● Tugas
[A] Tulis ulang bagian teks tentang permainan beraturan dan olahraga, dari "Permainan yang Memiliki" terus sampai "prestasi yang sebaik-baiknya.", dengan mengganti "kasti" menjadi "bulu tangkis".
[B] Lanjutkan teks tentang tahapan bermain anak mulai dari titik akhirnya.

● Teks
++++++++++

Permainan yang Memiliki Aturan dan Olahraga (11 tahun keatas)
Kegiatan
bermain lain yang memiliki aturan adalah olahraga. Kegiatan
bermain ini menyenangkan dan dinikmati anak-anak meskipun aturannya jauh lebih
ketat dan diberlakukan secara kaku dibandingkan dengan permainan yang tergolong
games seperti kartu atau kasti. Anak senang melakukan berulang-ulang dan
terpacu mencapai prestasi yang sebaik-baiknya.
Jika
dilihat tahapan perkembangan bermain Piaget maka dapat disimpulkan bahwa
bermain yang tadinya dilakukan untuk keenangan lambat laun mempunyai tujuan
untuk hasil tertantu seperti ingin menang, memperoleh hasil kerja yang baik.
D.
Tahapan-tahapan
bermain menurut Hurlock.
Menurut
Hurlock ada 4 tahapan bermain pada anak, yaitu :
1.

++++++++++

● Cuplikan Data
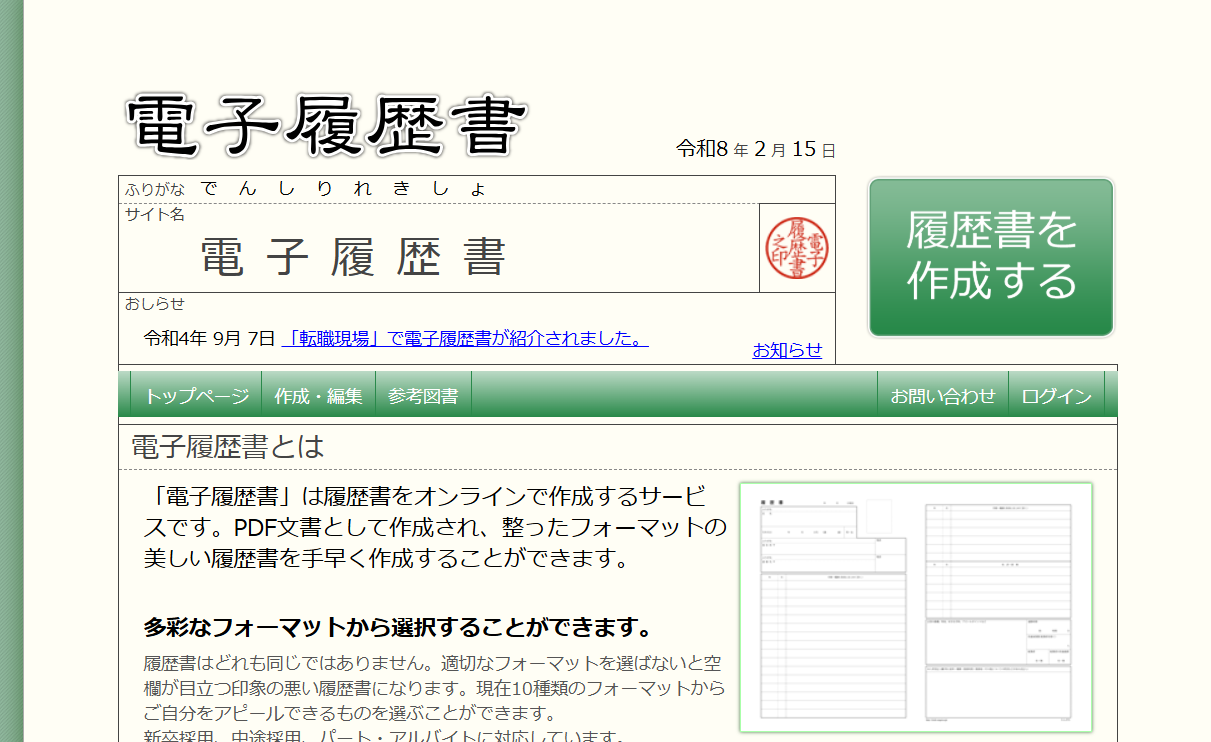Click the 電子履歴書 calligraphy logo at top

[326, 127]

++++++++++

● Jawaban Latihan
[A]
Permainan yang Memiliki Aturan dan Olahraga (11 tahun keatas)
Kegiatan
bermain lain yang memiliki aturan adalah olahraga. Kegiatan
bermain ini menyenangkan dan dinikmati anak-anak meskipun aturannya jauh lebih
ketat dan diberlakukan secara kaku dibandingkan dengan permainan yang tergolong
games seperti kartu atau bulu tangkis. Anak senang melakukan berulang-ulang dan
terpacu mencapai prestasi yang sebaik-baiknya.

[B]
Tahap Penjelajahan (Exploratory stage)
Ciri khasnya adalah berupa
kegiatan mengenai obyek atau orang lain, mencoba menjangkau atau meraih benda
dikelilingannya, lalu mengamatinya. Hingga bayi berusia 3 bulan, permainan
mereka terutama terdiri atas melihat orang dan benda serta melakukan usaha acak
untuk menggapai benda yang di acungkan. Setelah itu anak mulai bisa mengontrol
tangannya untuk menggapai benda yang ada disekitarnya. Anak mulai bisa
merangkak dan berjalan, anak mulai menggapai semua benda yang ada di
sekelilingnya. Contohnya, saat anak merangkak, semua benda yang
dilewatinya cendrung ingin ia diraih.
2.
Tahap Mainan (Toy stage)
Bermain
barang mainan dimulai pada tahun pertama dan mencapai puncak pada usia 5-6
tahun. Pada mulanya anak hanya mengeksplorasi mainannya. Biasanya
terjadi pada usia pra sekolah atau anak-anak di Taman Kanak-Kanak. Pada tahap ini
anak-anak berpikir bahwa benda mainannya hidup dan dapat berbicara, makan,
merasa sakit dan sebagainya. Misalnya bermain dengan boneka dan
biasanya anak-anak mengajaknya bercakap atau bermain seperti layaknya teman
bermainnya.
3.
Tahap Bermain ( Play Stage)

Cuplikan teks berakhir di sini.